# LISTING
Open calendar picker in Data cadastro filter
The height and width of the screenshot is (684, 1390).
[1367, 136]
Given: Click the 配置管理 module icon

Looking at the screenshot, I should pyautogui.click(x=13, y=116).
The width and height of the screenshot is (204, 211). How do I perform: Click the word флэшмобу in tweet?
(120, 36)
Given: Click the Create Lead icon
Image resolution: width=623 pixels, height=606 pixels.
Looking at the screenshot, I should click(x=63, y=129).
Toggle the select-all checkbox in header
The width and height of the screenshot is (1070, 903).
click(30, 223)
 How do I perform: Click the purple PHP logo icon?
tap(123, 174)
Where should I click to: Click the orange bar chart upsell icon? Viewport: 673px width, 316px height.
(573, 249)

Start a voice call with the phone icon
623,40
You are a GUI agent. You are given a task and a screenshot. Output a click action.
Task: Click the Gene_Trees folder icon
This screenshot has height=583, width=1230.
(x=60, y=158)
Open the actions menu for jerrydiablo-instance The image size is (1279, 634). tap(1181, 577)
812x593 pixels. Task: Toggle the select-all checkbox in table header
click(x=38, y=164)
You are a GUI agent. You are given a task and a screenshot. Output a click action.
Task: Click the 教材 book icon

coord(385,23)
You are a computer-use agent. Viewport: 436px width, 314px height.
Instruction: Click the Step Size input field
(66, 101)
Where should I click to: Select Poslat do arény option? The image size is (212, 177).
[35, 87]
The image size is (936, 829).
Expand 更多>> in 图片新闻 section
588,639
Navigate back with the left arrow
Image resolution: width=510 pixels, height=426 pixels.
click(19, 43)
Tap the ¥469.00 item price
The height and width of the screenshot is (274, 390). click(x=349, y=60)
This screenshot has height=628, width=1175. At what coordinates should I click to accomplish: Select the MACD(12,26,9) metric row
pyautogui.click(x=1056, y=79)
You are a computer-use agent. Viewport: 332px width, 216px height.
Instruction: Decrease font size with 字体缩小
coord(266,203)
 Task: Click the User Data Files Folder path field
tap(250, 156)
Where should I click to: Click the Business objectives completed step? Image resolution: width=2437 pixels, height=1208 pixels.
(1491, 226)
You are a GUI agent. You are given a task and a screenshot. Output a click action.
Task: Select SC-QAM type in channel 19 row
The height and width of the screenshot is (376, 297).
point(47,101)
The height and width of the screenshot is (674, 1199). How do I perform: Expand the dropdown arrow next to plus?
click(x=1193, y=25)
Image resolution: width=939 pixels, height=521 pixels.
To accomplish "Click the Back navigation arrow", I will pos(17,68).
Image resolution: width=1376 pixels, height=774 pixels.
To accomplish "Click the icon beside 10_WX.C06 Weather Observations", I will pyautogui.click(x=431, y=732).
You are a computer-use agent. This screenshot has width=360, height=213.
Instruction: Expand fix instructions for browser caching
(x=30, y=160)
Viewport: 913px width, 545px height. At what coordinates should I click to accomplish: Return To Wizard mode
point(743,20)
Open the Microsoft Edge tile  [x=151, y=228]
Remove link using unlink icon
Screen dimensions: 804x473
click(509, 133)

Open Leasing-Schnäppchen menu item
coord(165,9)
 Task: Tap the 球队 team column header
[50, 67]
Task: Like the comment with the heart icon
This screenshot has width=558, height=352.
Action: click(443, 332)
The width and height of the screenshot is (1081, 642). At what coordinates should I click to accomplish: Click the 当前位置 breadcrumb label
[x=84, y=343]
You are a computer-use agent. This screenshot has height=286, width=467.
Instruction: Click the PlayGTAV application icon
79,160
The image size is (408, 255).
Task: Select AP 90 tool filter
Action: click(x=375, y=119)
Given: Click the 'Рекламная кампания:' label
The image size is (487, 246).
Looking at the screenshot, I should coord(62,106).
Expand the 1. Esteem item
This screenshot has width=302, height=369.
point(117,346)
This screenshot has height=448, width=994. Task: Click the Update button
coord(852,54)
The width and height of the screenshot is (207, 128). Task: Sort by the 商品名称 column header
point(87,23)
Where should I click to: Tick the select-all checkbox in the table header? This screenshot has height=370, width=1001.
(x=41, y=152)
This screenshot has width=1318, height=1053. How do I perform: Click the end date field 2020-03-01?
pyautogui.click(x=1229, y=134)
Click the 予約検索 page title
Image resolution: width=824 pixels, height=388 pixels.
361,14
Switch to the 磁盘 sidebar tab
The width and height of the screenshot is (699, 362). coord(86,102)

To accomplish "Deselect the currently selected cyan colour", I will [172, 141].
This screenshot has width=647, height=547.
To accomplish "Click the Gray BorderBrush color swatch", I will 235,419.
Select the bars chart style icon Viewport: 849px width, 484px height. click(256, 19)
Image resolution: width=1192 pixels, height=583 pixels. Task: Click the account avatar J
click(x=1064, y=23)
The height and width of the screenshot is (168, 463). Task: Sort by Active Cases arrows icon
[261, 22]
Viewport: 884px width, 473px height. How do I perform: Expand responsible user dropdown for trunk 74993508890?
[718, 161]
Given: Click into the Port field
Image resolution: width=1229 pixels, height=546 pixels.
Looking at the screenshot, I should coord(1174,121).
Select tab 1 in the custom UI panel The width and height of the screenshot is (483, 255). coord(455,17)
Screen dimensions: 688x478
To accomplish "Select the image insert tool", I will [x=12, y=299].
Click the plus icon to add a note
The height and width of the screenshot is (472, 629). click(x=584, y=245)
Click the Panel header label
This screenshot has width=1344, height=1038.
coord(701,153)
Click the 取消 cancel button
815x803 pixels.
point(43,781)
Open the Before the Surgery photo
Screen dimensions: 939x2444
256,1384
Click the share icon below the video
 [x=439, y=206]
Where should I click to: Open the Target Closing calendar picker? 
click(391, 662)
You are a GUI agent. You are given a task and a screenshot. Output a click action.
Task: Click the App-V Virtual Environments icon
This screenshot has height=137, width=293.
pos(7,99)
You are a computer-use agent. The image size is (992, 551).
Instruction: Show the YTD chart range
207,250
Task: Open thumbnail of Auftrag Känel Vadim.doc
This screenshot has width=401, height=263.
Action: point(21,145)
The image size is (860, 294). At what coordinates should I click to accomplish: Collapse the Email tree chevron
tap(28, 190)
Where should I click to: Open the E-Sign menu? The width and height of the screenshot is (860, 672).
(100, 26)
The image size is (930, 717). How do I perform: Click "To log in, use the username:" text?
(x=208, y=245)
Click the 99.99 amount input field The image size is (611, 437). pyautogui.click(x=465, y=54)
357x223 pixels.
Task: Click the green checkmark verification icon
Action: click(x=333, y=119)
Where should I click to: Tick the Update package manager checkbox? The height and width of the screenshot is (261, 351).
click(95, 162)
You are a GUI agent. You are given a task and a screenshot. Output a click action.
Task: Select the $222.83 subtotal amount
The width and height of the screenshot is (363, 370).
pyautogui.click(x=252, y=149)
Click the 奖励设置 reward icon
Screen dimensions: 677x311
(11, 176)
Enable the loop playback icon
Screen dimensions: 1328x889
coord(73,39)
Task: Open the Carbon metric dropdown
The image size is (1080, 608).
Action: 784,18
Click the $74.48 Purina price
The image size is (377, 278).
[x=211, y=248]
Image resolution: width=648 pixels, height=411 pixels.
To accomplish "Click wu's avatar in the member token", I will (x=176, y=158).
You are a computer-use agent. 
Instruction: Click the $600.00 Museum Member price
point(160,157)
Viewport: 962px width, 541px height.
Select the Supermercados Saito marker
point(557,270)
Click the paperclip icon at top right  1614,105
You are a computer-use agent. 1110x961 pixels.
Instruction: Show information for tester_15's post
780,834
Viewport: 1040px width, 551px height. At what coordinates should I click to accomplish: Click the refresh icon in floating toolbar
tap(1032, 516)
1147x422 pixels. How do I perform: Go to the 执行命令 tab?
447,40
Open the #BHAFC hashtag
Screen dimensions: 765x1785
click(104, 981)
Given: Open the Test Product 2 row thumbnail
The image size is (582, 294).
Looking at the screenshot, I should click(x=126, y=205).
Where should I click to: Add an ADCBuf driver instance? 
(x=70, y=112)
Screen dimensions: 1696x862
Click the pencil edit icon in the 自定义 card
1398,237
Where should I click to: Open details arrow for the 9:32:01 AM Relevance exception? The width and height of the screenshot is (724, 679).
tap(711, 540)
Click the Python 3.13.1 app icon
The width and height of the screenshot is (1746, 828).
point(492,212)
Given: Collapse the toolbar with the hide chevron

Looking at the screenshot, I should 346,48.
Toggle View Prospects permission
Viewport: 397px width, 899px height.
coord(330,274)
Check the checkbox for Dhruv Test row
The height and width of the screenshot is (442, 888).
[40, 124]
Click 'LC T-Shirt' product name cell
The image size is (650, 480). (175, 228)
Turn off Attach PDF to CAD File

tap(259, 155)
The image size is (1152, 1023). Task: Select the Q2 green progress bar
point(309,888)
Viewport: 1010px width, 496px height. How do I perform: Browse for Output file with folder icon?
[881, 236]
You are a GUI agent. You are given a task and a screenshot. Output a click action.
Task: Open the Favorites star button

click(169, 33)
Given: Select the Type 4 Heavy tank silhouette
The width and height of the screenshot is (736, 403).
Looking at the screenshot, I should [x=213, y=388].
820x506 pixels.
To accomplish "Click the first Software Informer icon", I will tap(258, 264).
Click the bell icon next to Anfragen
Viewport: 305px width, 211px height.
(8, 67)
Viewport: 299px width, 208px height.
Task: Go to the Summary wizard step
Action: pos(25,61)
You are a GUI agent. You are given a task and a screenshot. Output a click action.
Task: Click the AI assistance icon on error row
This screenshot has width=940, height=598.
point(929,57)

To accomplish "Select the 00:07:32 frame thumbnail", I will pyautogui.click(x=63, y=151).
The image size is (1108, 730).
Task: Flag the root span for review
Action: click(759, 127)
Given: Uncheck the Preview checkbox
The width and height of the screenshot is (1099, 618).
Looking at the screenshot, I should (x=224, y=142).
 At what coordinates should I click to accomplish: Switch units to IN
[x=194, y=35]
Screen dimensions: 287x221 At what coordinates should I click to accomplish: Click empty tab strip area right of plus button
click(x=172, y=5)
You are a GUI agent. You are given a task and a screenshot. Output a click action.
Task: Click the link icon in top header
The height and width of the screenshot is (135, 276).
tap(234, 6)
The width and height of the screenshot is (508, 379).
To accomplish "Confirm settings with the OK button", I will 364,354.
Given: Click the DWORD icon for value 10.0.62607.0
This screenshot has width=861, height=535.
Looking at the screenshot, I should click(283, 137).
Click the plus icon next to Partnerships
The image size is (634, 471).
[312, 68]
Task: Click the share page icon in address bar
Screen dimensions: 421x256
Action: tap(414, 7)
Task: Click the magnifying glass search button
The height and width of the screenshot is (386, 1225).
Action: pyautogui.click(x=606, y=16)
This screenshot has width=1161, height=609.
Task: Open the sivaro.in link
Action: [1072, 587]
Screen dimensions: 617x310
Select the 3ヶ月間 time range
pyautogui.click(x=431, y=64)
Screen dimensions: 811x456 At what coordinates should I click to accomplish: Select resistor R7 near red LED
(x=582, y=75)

# TASK OBJECTIVE
In the rows from the line with "Click the plus icon next to Partnerships" through the end, switch "magnifying glass" to "lens", and give those lines again with nothing else changed.

# RESPONSE TO THE TASK
Click the plus icon next to Partnerships
The image size is (634, 471).
[312, 68]
Task: Click the share page icon in address bar
Screen dimensions: 421x256
Action: tap(414, 7)
Task: Click the lens search button
The height and width of the screenshot is (386, 1225).
Action: pyautogui.click(x=606, y=16)
This screenshot has width=1161, height=609.
Task: Open the sivaro.in link
Action: [1072, 587]
Screen dimensions: 617x310
Select the 3ヶ月間 time range
pyautogui.click(x=431, y=64)
Screen dimensions: 811x456 At what coordinates should I click to accomplish: Select resistor R7 near red LED
(x=582, y=75)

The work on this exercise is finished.